Updated 24 May, 2013, 10:17 am IST
World not ending next month: NASA
| by Anuradha Shetty |
Some of us may fall for all that talk about the end of the world coming on December 21, 2012, but the scientists at NASA are intent on doing away with the rumours. They say that December 21, will not be the end of the world, but will be just another winter solstice. In a detailed FAQ, NASA has provided answers to a bunch of questions related to the so-called end of the world, prediction origins, the Mayan Calendar, and other things. "Our planet has been getting along just fine for more than 4 billion years, and credible scientists worldwide know of no threat associated with 2012," NASA states on the FAQ page.
No, the heavens will not crash down upon thee, Captain (Obvious) NASA confirms.
NASA states that all the rumours began with claims that Nibiru, a supposed planet discovered by the Sumerians, was headed towards the Earth. Interestingly, the end of the world was predicted to be in May 2003, but when nothing happened, the date was moved forward to December 2012 and linked to the end of one of the cycles in the ancient Mayan calendar. Incidentally, the Mayan calendar's cycle ends on the 2012 winter solstice, and so the doomsday date was predicted to be on December 21, 2012.
As for rumours surrounding the Mayan calendar ending in December 2012, NASA is quick to point out that just as the calendar on one's kitchen wall does not stop after December 31, the Mayan calendar will not end on December 21, 2012. "This date is the end of the Mayan long-count period, but then -- just as your calendar begins again on January 1 -- another long-count period begins for the Mayan calendar," NASA states in the post.

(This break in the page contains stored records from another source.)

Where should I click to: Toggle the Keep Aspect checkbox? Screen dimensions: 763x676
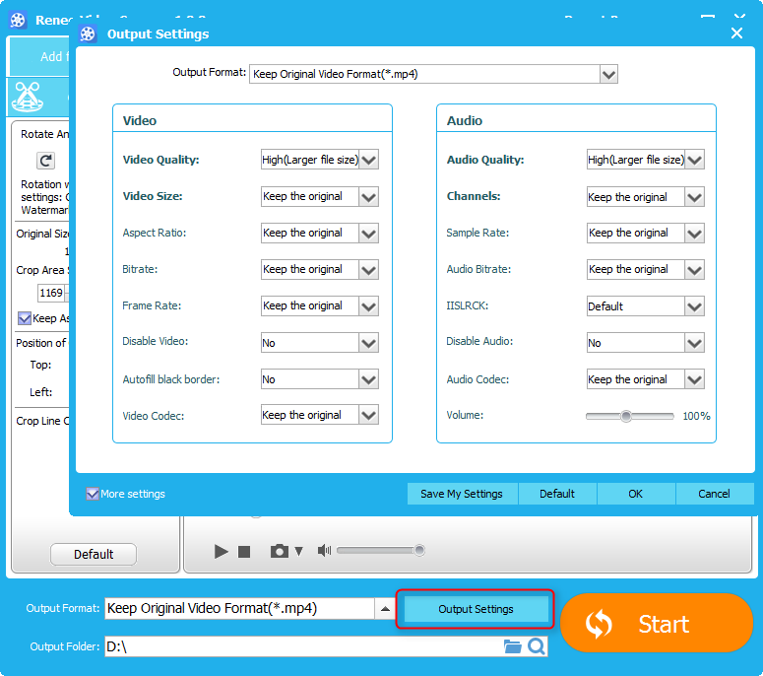(25, 318)
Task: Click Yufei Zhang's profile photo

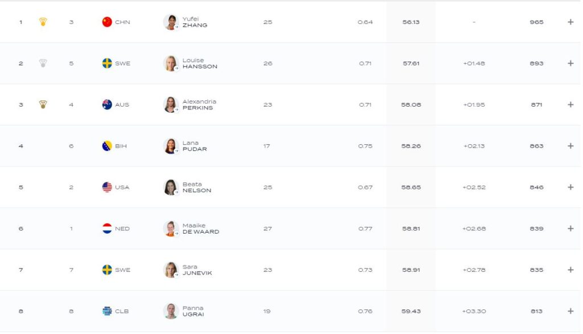Action: point(171,22)
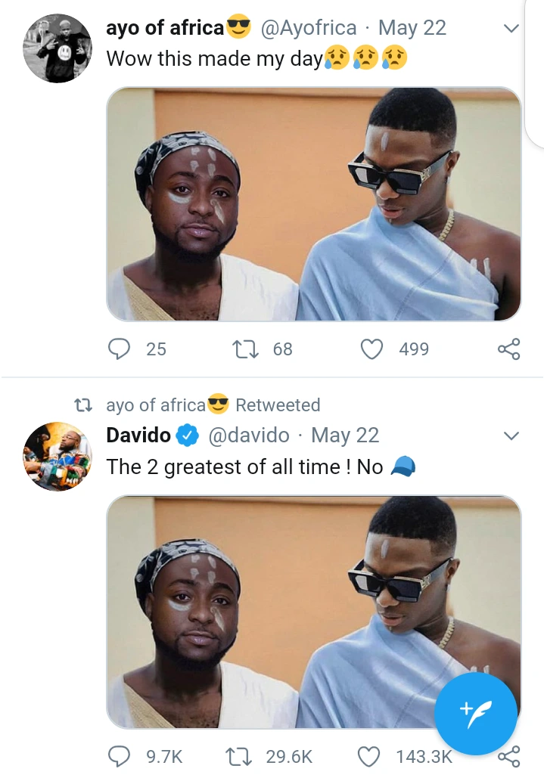This screenshot has height=778, width=544.
Task: Click the 'ayo of africa Retweeted' label
Action: pyautogui.click(x=213, y=405)
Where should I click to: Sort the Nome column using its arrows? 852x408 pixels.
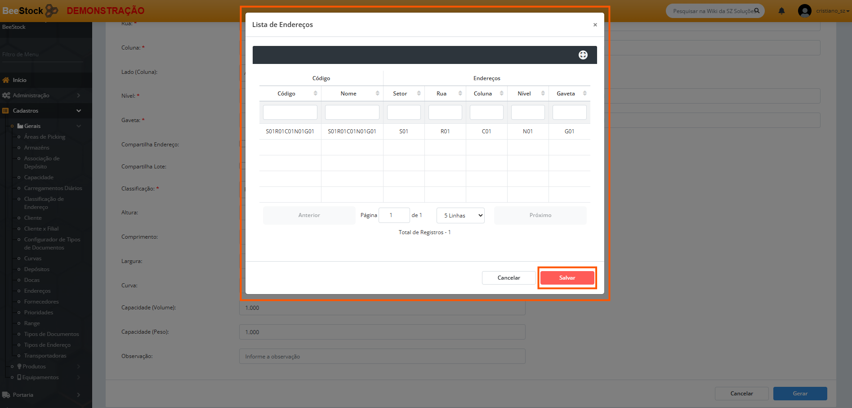pyautogui.click(x=377, y=93)
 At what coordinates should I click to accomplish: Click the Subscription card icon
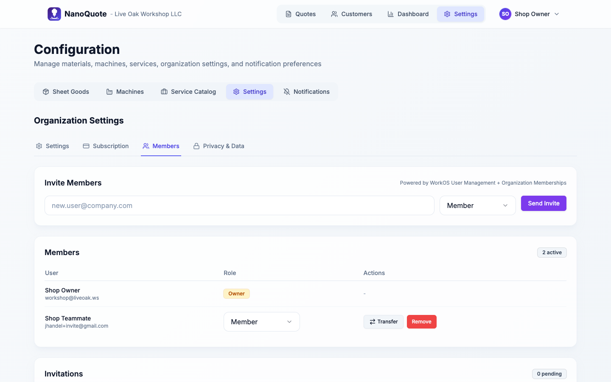point(86,146)
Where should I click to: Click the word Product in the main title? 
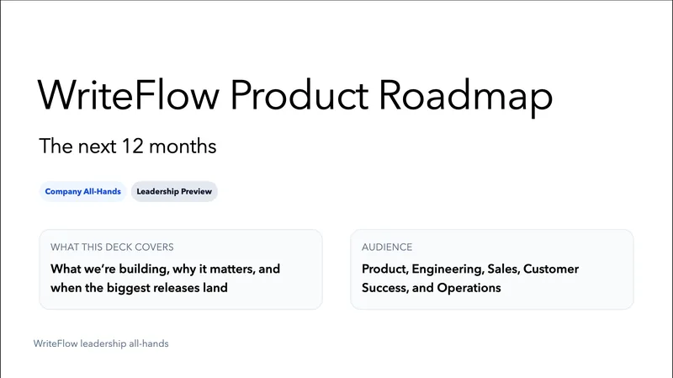(x=299, y=95)
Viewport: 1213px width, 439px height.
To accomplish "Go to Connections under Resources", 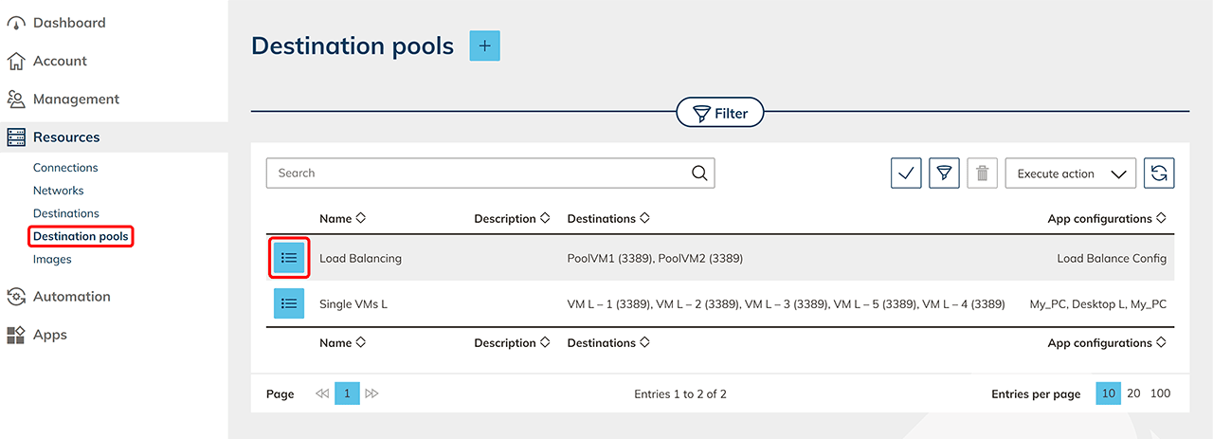I will [65, 168].
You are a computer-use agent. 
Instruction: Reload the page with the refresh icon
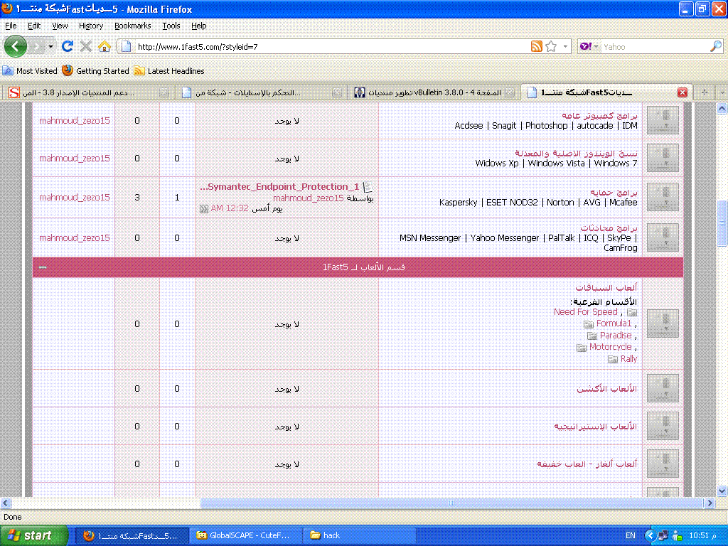click(68, 46)
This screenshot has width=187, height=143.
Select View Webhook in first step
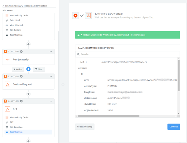coord(17,25)
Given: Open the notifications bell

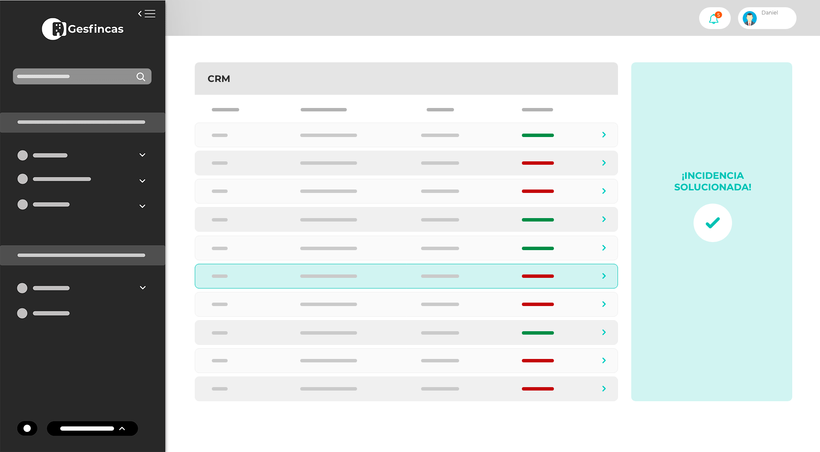Looking at the screenshot, I should pos(714,19).
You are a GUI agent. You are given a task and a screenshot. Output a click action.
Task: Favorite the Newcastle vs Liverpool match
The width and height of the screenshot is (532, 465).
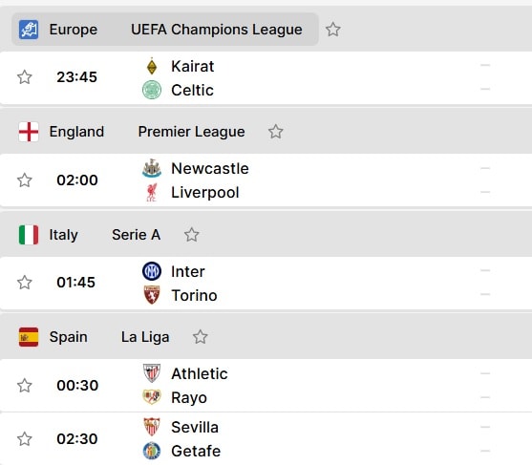pos(25,180)
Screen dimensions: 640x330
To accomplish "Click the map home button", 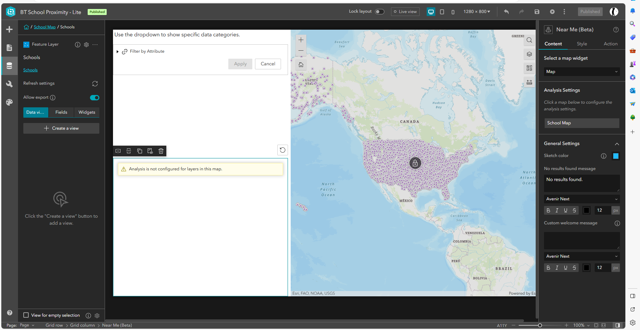I will [x=301, y=65].
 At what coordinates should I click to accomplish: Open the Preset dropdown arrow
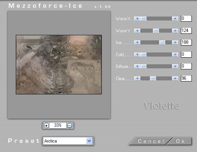[x=89, y=141]
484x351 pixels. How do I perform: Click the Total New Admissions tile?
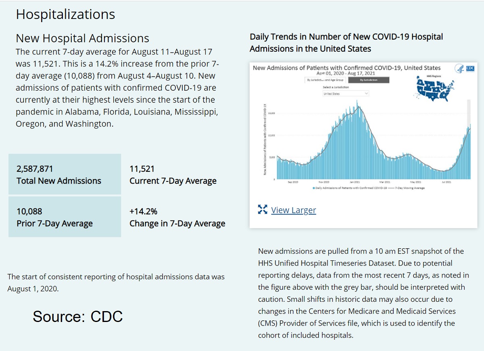pos(65,174)
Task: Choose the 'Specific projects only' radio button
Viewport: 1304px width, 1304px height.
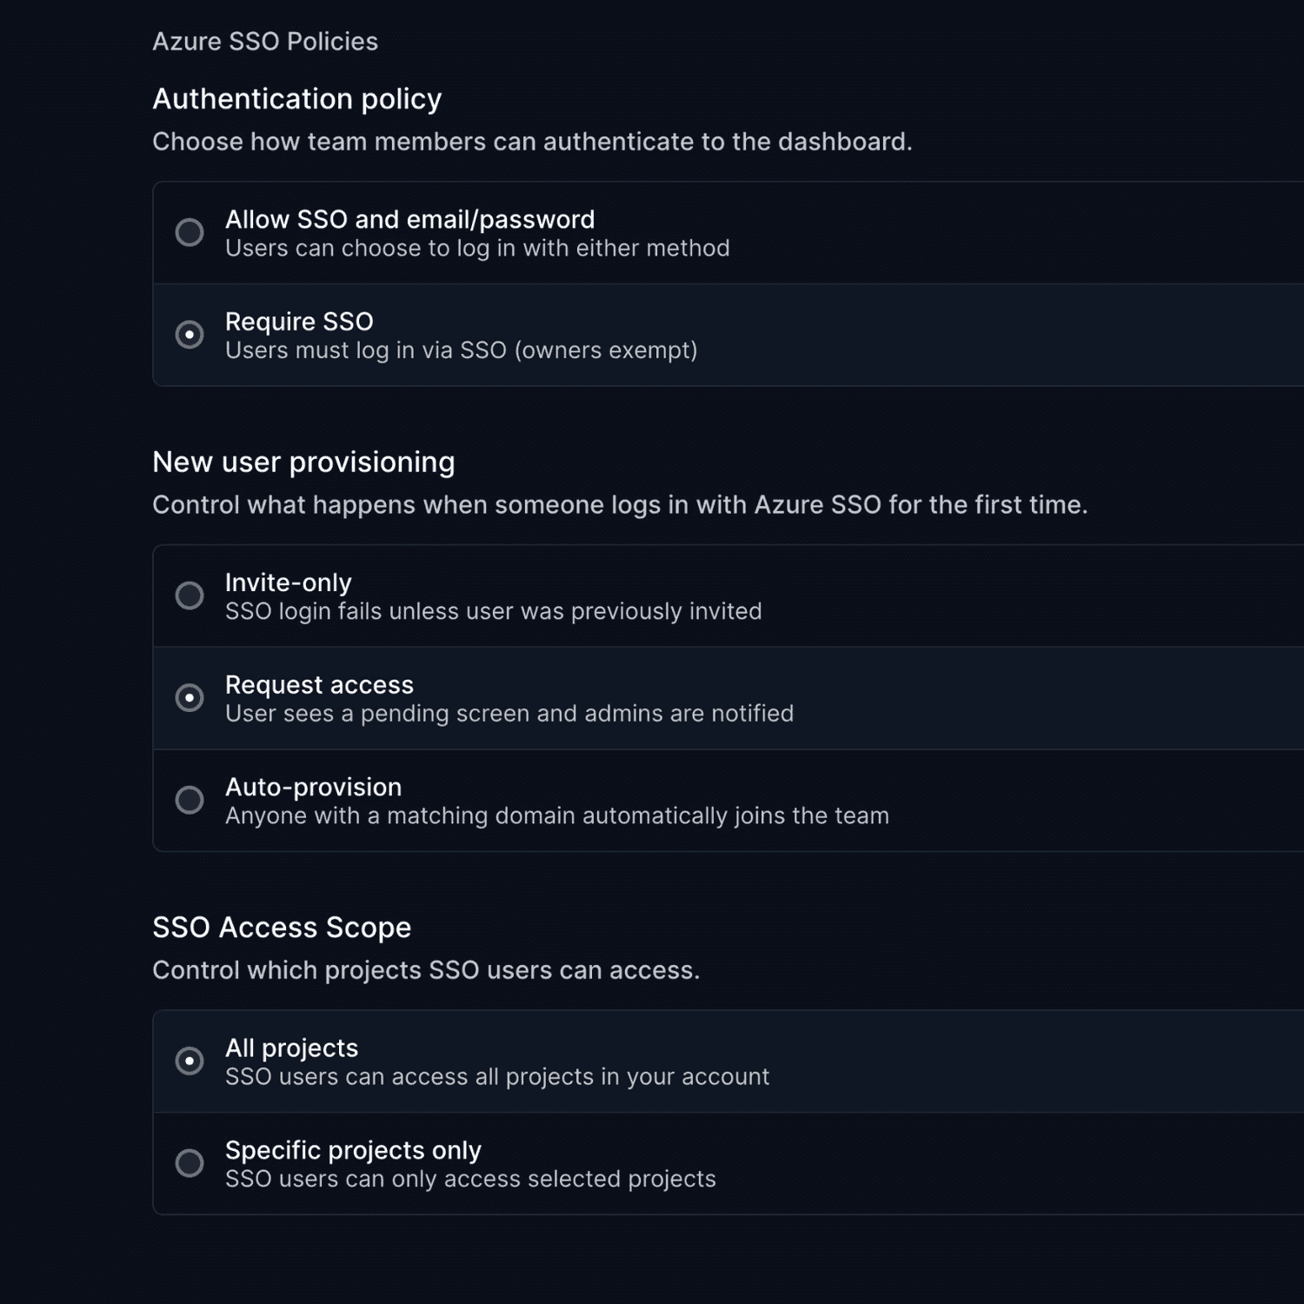Action: 190,1163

Most importantly, when quizzed about their reactions to constant claims of the world ending, NASA said that there is no evidence or science that backs such claims. “There is none, and for all the fictional assertions, whether they are made in books, movies, documentaries or over the Internet, we cannot change that simple fact. There is no credible evidence for any of the assertions made in support of unusual events taking place in December 2012,” it asserts.
The buzz surrounding the December 21, 2012 phenomenon has been especially noticeable. Social networks are full of posts about the date and the rumours surrounding it, albeit in a humourous way. While the truth will be known once the date arrives, a trusted body like NASA slamming the rumours goes a long way to spreading awareness.